La señora debe tener unos 30 años. Es la hermana y se enteró por una amiga. “Este barrio de mierda y tu hijo que es una porquería. La puta que los parió…” lanzó antes de golpear la puerta y abandonar la sede policial. El hombre la escuchó con un gesto parco, sin bajar la mirada. “Yo no soy como los otros padres que esconden las cosas, no le enseñé a robar a mi hijo ni a este chico… Si me dicen que le van a dar 10 días, que le den 15. Tengo 56 años y nunca fui preso”, afirma, ahora más enérgico. Afuera, cala en los huesos una de las noches más frías del invierno.
El menor de los jóvenes quedó a disposición del Juez de Menores. Será sometido a “un tratamiento tutelar” junto a su familia y si lo acompaña la suerte podría evitar la cárcel. El mayor, rogará a la Virgen de la Merced una pena “compasiva”.
Ninguno de ellos concluyó el colegio secundario, ni tienen un empleo estable. Como muchos otros adolescentes de la ciudad conviven en la competencia desleal de una adolescencia marcada por el consumo y la desigualdad. Los pibes del barrio creen que no podrán tener un recibo de sueldo mientras insistan en afirmar que viven “en las 400”, un sector donde no entran ni las ambulancias.
 Saben que alejarse algunas cuadras del barrio los somete al castigo de la requisa y como argumento solo basta creerlos merodeadores.

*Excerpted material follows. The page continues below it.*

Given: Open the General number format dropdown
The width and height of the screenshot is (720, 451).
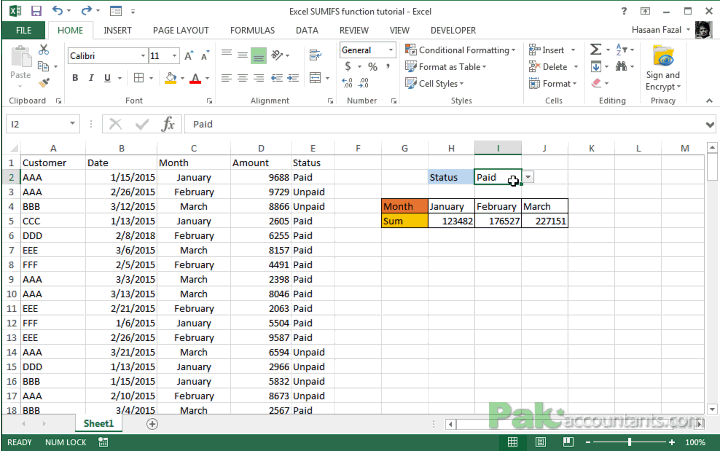Looking at the screenshot, I should (391, 50).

Tienen un futuro urgente, apremiante, viciado por la marginalidad y los porros. No forman parte de una ciudad oculta, sino profunda y violentamente desigual, que se expone sin tapujos frente a nuestras narices.

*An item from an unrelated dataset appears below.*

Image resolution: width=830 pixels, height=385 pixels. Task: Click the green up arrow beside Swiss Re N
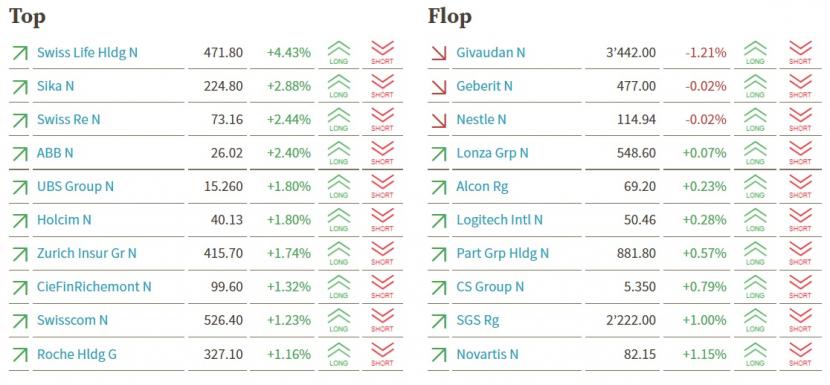click(x=20, y=120)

El hombre quiere ver a su hijo libre, aunque no por imposición. Le gustaría recibirlo en su casa con ropa de trabajo, las manos curtidas y los ojos enrojecidos de cansancio. Quisiera verlo orgulloso de lo que se tiene, acostándose temprano porque mañana será otro día sin tregua.
La cárcel está desbordada de chicos que llegan con “llantas” de marca y tatuajes con tinta de lapiceras bic, que robaron para acortar distancias entre los que gozan de la mejor parte del sistema y el atajo que los aleja de esa perturbable sala de espera social.
La ciudad del lujoso paseo, vidrieras chic y costo de etiqueta; de las torres cada vez más altas, con departamentos vacíos comprados por la prepotencia de la soja, es también la ciudad de los más altos índices de productividad agropecuaria y de las más bochornosas estadísticas sociales. Según el indec, Río Cuarto aparece octava entre las poblaciones con máyor desempleo del país y sexta en deserción escolar durante el nivel medio, padece un déficit  de 15 mil viviendas, un 34,6 de trabajadores en negro y un 9,2 por ciento de riocuartenses inmersos en la pobreza. Es la ciudad que profundiza la división estructural entre los vencedores y los vencidos de siempre.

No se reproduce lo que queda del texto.